WORK TO BE COMPLETED: Which lines should be repeated? Exactly the one containing "1286x843 pixels." and every line after it through the end of the entries below.

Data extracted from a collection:
>>

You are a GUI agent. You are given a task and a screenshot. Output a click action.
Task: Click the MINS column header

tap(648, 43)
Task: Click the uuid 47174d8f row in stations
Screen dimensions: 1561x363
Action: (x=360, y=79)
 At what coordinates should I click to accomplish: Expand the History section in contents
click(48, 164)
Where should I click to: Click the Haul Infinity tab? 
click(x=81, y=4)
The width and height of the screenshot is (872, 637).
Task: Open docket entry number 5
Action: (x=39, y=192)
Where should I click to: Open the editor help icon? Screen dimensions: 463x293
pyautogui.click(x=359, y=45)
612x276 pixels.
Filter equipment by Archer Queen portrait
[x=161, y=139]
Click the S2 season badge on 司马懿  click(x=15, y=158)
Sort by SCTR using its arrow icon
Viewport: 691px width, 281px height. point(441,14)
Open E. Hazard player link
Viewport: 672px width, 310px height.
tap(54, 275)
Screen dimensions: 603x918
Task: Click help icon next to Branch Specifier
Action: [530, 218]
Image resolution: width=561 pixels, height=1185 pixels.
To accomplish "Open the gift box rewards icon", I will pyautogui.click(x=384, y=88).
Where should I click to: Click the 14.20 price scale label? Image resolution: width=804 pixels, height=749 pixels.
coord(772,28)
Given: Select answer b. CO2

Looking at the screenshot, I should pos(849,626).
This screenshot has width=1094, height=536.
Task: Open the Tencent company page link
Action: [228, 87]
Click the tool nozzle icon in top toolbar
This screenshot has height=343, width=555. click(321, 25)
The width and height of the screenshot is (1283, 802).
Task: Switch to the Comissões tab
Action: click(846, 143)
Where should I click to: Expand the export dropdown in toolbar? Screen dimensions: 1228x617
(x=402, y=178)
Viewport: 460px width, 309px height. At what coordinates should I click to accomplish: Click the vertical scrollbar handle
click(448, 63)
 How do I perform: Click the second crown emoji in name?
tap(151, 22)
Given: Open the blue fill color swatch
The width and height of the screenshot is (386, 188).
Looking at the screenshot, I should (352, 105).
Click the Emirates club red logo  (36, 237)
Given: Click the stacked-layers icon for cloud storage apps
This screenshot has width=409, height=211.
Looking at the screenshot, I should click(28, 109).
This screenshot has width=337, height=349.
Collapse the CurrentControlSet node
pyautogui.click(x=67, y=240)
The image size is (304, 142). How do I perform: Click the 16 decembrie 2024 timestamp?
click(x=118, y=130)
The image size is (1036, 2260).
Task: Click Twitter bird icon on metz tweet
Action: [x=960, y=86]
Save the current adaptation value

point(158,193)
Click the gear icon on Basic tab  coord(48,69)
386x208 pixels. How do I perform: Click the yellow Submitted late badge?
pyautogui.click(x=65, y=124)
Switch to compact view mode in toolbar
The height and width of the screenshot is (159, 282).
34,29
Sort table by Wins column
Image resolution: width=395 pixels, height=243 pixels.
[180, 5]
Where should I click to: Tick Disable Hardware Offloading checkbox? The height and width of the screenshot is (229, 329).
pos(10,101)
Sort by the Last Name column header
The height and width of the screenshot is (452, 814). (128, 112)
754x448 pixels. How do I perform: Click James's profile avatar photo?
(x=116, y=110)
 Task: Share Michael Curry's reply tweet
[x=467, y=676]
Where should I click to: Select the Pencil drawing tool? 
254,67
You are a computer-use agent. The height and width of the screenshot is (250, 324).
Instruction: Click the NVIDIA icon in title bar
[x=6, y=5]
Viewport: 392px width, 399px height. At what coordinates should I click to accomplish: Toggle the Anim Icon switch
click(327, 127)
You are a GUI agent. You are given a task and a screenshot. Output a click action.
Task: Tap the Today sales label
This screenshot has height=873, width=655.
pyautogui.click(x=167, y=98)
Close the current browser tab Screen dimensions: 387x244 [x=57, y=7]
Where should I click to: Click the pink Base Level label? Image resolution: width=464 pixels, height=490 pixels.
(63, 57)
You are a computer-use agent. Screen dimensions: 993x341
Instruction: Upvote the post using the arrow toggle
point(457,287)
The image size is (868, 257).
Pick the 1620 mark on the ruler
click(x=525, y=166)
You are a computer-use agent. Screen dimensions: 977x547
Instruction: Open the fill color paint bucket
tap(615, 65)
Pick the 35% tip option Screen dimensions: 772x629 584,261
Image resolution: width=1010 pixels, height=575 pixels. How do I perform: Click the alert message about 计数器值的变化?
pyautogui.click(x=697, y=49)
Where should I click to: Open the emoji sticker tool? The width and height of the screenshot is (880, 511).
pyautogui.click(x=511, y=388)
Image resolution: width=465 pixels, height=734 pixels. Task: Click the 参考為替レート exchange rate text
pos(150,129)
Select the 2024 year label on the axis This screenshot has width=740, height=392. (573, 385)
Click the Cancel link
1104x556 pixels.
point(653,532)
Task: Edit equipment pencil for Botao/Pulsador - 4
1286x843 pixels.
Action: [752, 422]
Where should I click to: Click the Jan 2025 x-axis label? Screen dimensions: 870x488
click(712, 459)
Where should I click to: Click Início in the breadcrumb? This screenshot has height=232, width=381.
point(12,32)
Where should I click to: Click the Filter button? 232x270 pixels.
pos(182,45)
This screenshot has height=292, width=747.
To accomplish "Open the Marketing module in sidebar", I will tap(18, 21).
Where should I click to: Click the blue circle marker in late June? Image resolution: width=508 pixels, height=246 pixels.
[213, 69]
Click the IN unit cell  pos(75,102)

<<

WRITTEN SOLUTION:
1286x843 pixels.
Action: [752, 422]
Where should I click to: Click the Jan 2025 x-axis label? Screen dimensions: 870x488
click(712, 459)
Where should I click to: Click Início in the breadcrumb? This screenshot has height=232, width=381.
point(12,32)
Where should I click to: Click the Filter button? 232x270 pixels.
pos(182,45)
This screenshot has height=292, width=747.
To accomplish "Open the Marketing module in sidebar", I will tap(18, 21).
Where should I click to: Click the blue circle marker in late June? Image resolution: width=508 pixels, height=246 pixels.
[213, 69]
Click the IN unit cell  pos(75,102)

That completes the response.